滑りやすくなること、滑って転んだ場合は大けがに繋がりやすいこと、落石がある場合があることなどの理由です。
またタンク下側に波が当たる予報の場合は同じく開催しません。
普段よりも開催できると判断する波予報が厳しくなるイメージです。
これもまた暗い中でのエントリーになるので波など普段目で見えてるものが見えずらいためです。
少量の雨、少しの波など条件次第では雨でも波があっても開催いたしますが、その条件が厳しくなるということをご理解いただければと思います。
また参加されるゲストの皆様が今までのダイビングでないとダイビングを経験してくださってることが参加の最低条件になります。
こちらもご理解ください。
③ハッチアウト観察時および撮影時の注意事項
これが一番大切な部分ですね。
上記二つの事項については僕自身が気をつけて判断させていただいてることになるので、皆様からご理解いただければ問題ないことなんです。
この観察時及び撮影時の注意事項は、実際にハッチアウトを行うであろうジョーフィッシュを目の前にしている状態で皆様に注意していただくことなります。
①でチェック確認済みのジョーフィッシュを観察に行くタイミングはその個体によって朝の集合時間や、エントリーの時間も若干変わります。
また天候によっても変わります。
当店は大雨の場合は基本行かないので(2020年現在)、集合も早くなることが多いです。
雨の日より、晴れの日の方がハッチアウトが若干早いためです。
「日の光がうっすらとさしてきたらハッチアウト」と、思いがちですが日の出よりさらに早い(おおよその時間はあります)タイミングでハッチアウトすることが多いです。
普段真っ暗な海の中で薄明かりを頼りにするジョーフィッシュからしたら、僕たちが明るさを感じる前から「薄明かり」には気が付いているだろうと予測されます。
実際そのような個体も多いです。
もちろん個体差はあります。
なのでチェック時の個体によって時集合・エントリーの時間は変わります。
この「明るさ」について書きましたがこれは注意していただくことが皆様のお持ちのライトの光に関係してくるためです。

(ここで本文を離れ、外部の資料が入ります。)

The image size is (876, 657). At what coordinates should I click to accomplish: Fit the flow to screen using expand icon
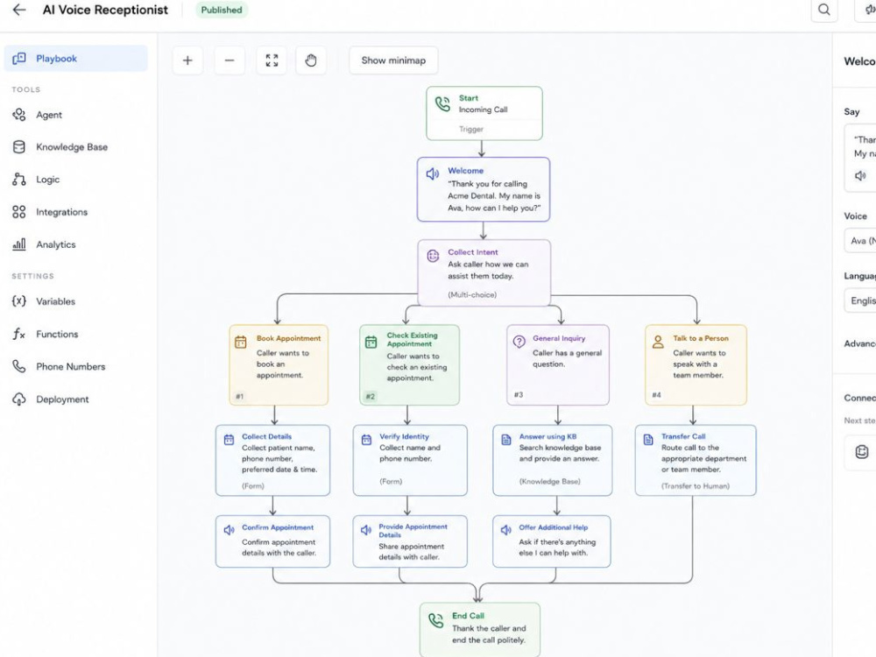click(x=272, y=60)
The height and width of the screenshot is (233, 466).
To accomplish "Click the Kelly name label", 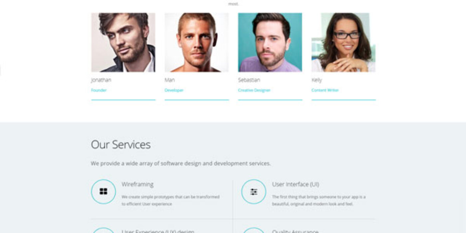I will tap(317, 80).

真っ暗な海にエントリーしますので、通常のナイト時と同様にライトを使用して潜ります。
ですがジョーフィッシュの穴の前に来たらそうはいきません。
実際の自然に限りなく近い状態でストレスを少なくハッチアウトしてもらうために、ジョーフィッシュの前についたらライトを消していただきます。
どんな小さなライトもです。真っ暗な海で待つということによるストレスもあると思います。
ですがここではライトは使用しないでください。
写真の露出を確認したい場合はその周辺でジョーフィッシュの方に向けずに行ってください。
暗い環境は一緒ですので、十分露出の確認もできますし、スタンダードに上にあるようなハッチアウト写真を撮りたい場合は日中の設定と同じで構いません。
露出確認のためのストロボもジョーに向けてしまえば、一瞬の光ですが何万ルーメンもの光になります。
つまりライトの光より圧倒的に明るいってことです。
ジョーフィッシュのハッチアウト確認については僕が手持ちのライトの光をさらに覆い微細な光で確認しますし、赤色ライトによって確認します。この赤色ライトですら長時間直接は当てないように気を付けています。
ジョーフィッシュはハッチアウト前に必ず予行練習を始めます。
この姿も可愛く愛らしいのです。
この予行練習が始まったら確実にハッチアウトに入ります。
予行練習動作後、巣穴に潜り、出てきたときには卵を咥えています。
予行練習動作時にベルでハッチアウト間近なことを知らせます。
巣穴に潜り、出てきたとき卵を咥えていれば僕のライトを点灯し、撮影スタートの流れになります。
僕のライトが点灯しましたら、お持ちのライトを点灯させていただいてOKです。
すぐにAFも聞く状態になりますので安心してください。
また、卵を持った状態できょろきょろしてますので卵から幼魚がハッチアウトするまでには十分時間があります。
焦らなくても大丈夫です。
ハッチアウトが始まりましたら短い個体で1~3分、長い個体で10分以上してくれます。
大量にハッチアウトが始まったらあっという間にラストを迎えますので、しっかり撮影を楽しんでください。
予行練習時にライトを全員でつけてしまうと、巣穴の中で隠れたままハッチアウトを行う状態になってしまうこともあります。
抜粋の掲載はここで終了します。